Integration and Extension of Leader-Member Exchange and Organizational Justice and Individual- and Group-Levels of Analysis
Both leader-member exchange (LMX) and organizational justice have commanded a great deal of attention in organizational research. Despite this attention, these two research areas are seldom integrated for examination. This dissertation aimed at helping to integrate these two areas and extend them to a higher level of analysis. Two models were developed at the individual- and group-levels of analysis. In the individual-level model, LMX quality was hypothesized to interact with role breadth self-efficacy (RBSE) and two group characteristics — LMX differentiation and intra-group communication — to impact justice perceptions. It was further hypothesized that justice perceptions would mediate the association between LMX quality and various individual outcomes. In the group-level model, it was hypothesized that LMX differentiation would impact justice climate strength in groups which in turn would affect group-level outcomes. Moreover, justice climate strength was hypothesized to impact these group-level outcomes through two group processes — relationship conflict and team-member exchange (TMX).

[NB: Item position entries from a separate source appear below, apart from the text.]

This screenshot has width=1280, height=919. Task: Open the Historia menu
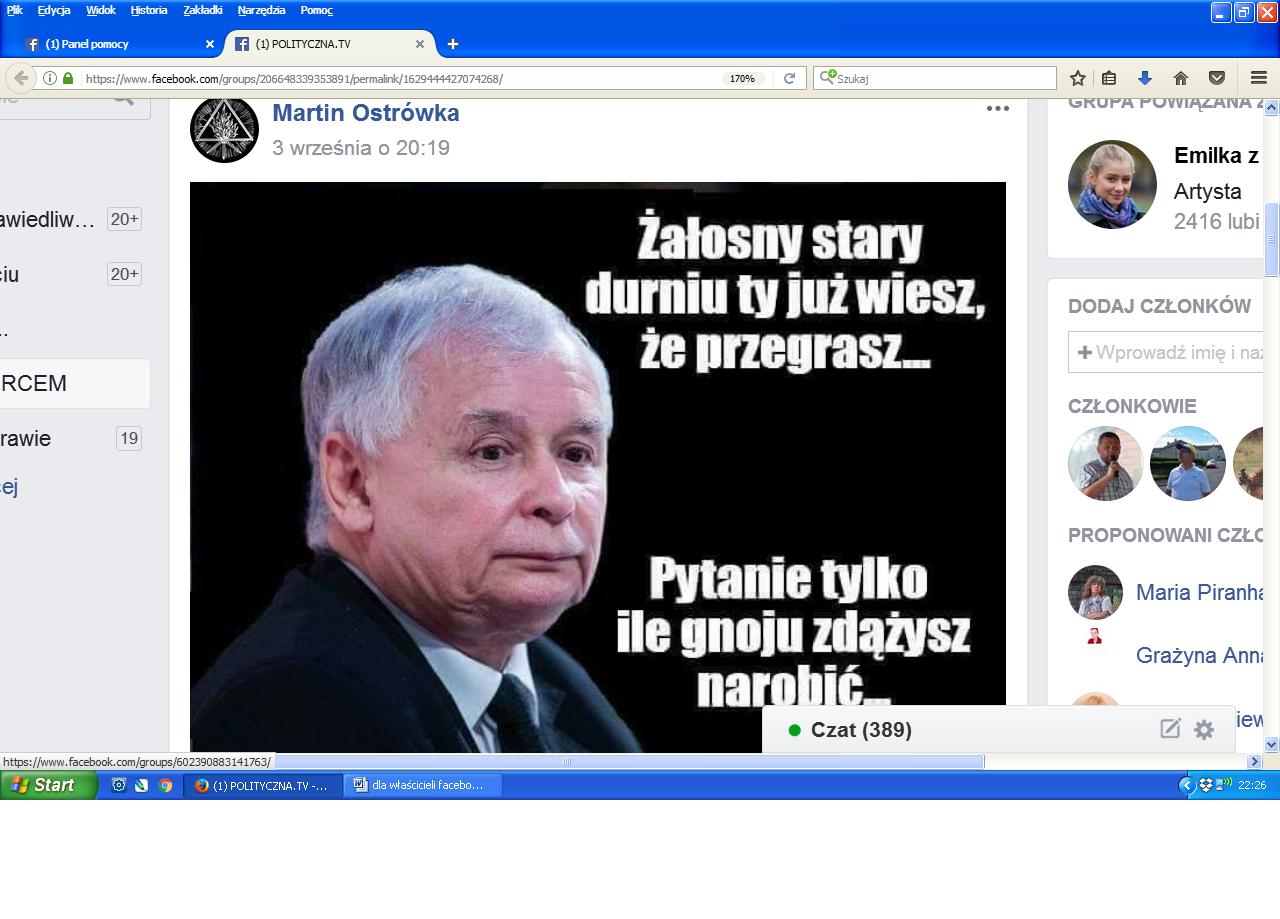tap(149, 10)
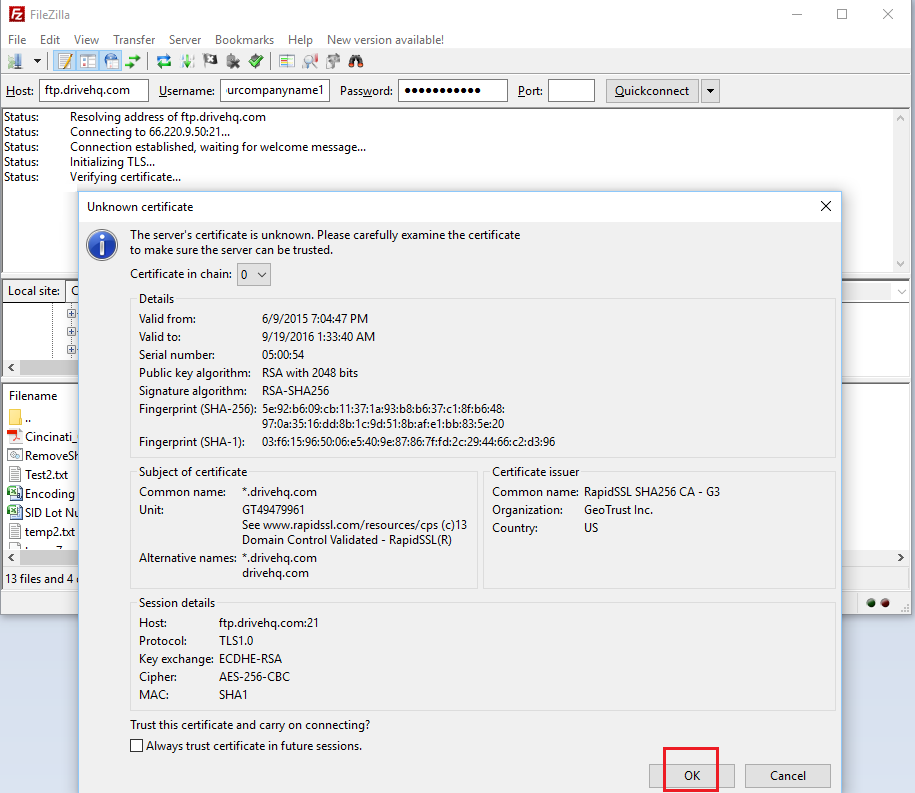Image resolution: width=915 pixels, height=793 pixels.
Task: Expand the Quickconnect history dropdown arrow
Action: pos(710,91)
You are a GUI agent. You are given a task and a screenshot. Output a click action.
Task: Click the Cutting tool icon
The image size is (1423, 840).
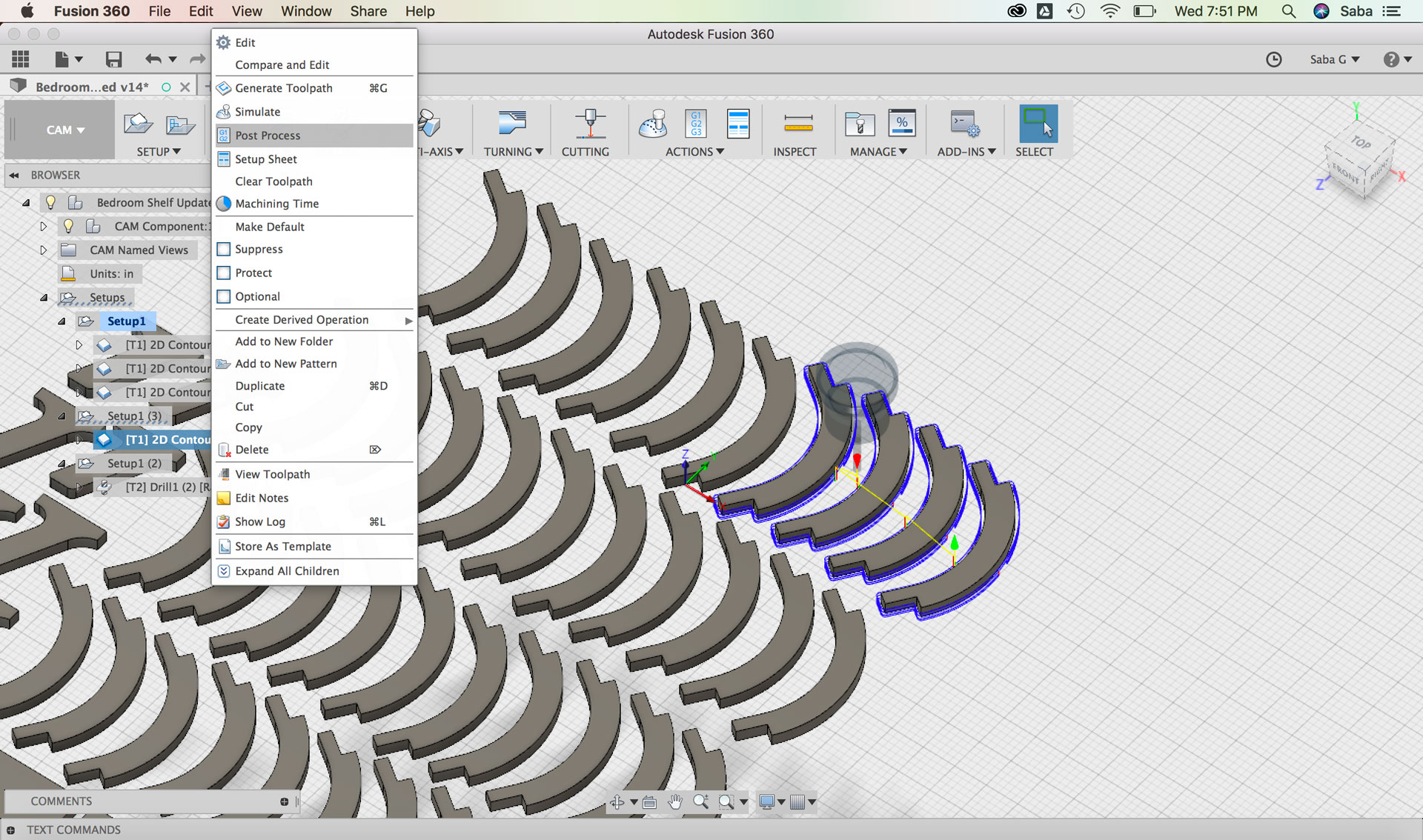pyautogui.click(x=589, y=124)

Data collected from 413 members constituting 87 groups in a corps of cadets revealed that LMX quality interacted with RBSE, LMX differentiation, and intra-group communication to affect procedural and interactional justice perceptions. In addition, distributive, procedural, and interactional justice perceptions partially mediated the impact of LMX quality on group members' commitment to the leader, satisfaction with the leader, job performance, and citizenship behaviors to different degrees. When extended to the group-level of analysis, LMX differentiation in groups was found to lower the strength of distributive, procedural, and interactional justice climates in the groups. These weak justice climates promoted more relationship conflict and hindered social exchange among group members. They also dampened group members' commitment to the group, satisfaction with the group, group performance, and citizenship behaviors in the group. Contributions, practical implications, and future directions for research on LMX and organizational justice are discussed.